It’s honestly surprising that so many Real Housewives choose older husbands when they could parlay their reality TV fame and influencer status to pull some hot young boy toy off the street. Why have an 81-year-old scammer when you could have a 26-year-old with a receding hairline, a dirty apartment, and an ill-fitting suit?
So in honor of Himbos Week, we present our picks for the most inexplicably irresistible himbos of the Housewives universe. They’ve got it all (in that most of them have literally nothing):
There’s Steve, Danielle Staub’s much younger boyfriend from Season 1 of New Jersey, whom she bragged about for one episode and then immediately declared was too young and didn’t know how to treat a woman right.
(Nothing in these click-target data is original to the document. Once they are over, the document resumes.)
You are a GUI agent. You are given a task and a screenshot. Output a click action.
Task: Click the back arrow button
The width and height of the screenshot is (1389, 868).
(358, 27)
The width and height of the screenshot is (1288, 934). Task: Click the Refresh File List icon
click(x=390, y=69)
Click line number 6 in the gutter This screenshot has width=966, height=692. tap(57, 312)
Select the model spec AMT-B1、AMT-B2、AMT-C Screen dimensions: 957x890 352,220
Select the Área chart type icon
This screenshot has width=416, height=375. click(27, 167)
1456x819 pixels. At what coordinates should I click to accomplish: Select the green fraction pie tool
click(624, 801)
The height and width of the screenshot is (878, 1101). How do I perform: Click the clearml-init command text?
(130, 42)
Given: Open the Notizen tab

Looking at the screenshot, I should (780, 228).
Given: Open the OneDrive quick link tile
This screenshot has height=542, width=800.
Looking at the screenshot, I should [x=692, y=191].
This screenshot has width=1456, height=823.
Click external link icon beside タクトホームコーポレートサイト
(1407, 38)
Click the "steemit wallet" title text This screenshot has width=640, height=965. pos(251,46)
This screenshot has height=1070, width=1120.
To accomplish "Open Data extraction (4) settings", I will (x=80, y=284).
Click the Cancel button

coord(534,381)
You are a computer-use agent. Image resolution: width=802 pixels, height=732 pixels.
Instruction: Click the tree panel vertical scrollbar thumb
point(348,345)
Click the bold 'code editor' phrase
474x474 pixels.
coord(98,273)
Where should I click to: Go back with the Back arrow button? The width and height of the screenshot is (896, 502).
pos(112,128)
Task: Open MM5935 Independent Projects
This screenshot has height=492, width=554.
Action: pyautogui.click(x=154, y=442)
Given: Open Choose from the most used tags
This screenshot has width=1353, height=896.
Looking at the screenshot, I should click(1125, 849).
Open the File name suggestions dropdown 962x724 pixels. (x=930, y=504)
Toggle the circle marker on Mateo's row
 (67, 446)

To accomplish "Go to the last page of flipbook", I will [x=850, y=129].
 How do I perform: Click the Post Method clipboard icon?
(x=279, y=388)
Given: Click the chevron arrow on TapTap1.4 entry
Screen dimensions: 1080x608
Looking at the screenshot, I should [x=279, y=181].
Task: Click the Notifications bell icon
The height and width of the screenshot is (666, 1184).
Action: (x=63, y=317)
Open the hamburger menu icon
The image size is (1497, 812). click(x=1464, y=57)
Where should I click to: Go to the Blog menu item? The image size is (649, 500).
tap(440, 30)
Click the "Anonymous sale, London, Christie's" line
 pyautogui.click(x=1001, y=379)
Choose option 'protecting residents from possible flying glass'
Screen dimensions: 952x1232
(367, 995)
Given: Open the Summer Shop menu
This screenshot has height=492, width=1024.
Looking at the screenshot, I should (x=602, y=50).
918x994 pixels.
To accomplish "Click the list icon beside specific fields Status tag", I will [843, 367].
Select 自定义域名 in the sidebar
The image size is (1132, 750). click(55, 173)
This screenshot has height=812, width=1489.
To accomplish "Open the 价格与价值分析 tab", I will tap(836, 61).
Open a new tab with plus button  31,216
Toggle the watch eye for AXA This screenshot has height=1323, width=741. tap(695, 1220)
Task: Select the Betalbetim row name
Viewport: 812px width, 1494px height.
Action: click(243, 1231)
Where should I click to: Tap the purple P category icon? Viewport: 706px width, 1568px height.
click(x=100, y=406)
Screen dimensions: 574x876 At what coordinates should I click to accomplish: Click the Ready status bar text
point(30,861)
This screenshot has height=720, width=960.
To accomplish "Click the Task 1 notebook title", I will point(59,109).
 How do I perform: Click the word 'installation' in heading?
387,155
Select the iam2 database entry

We also have Harry Dubin, the man most notable for bedding no fewer than four New York housewives. Though he is in his early 50s, his ex-wife Aviva said they broke up because he was a party animal, he pulled Sonja along for an entire season, and was caught sucking Ramona’s face in public. We don’t really know anything about Harry’s job or how smart he is, but the mere fact that so many housewives think he’s a sexy beast is enough to place him in boy toy territory.
In the “young and condescending” himbo category we have Adam, Carole’s boyfriend (and LuAnn’s niece’s ex) from RHONY. He started out as a vegan chef, and then I think was a photographer at some point? And really just lounged around Carole’s apartment for the better part of two seasons.
Finally, the ultimate Housewives himbo is Denise’s husband, Aaron, from Beverly Hills. This guy is not only huge with long flowing hair and rides a motorcycle, but he also might believe magnets can cure cancer, and he admitted to having sex with Denise in his office the day they met. Himbo hall of fame!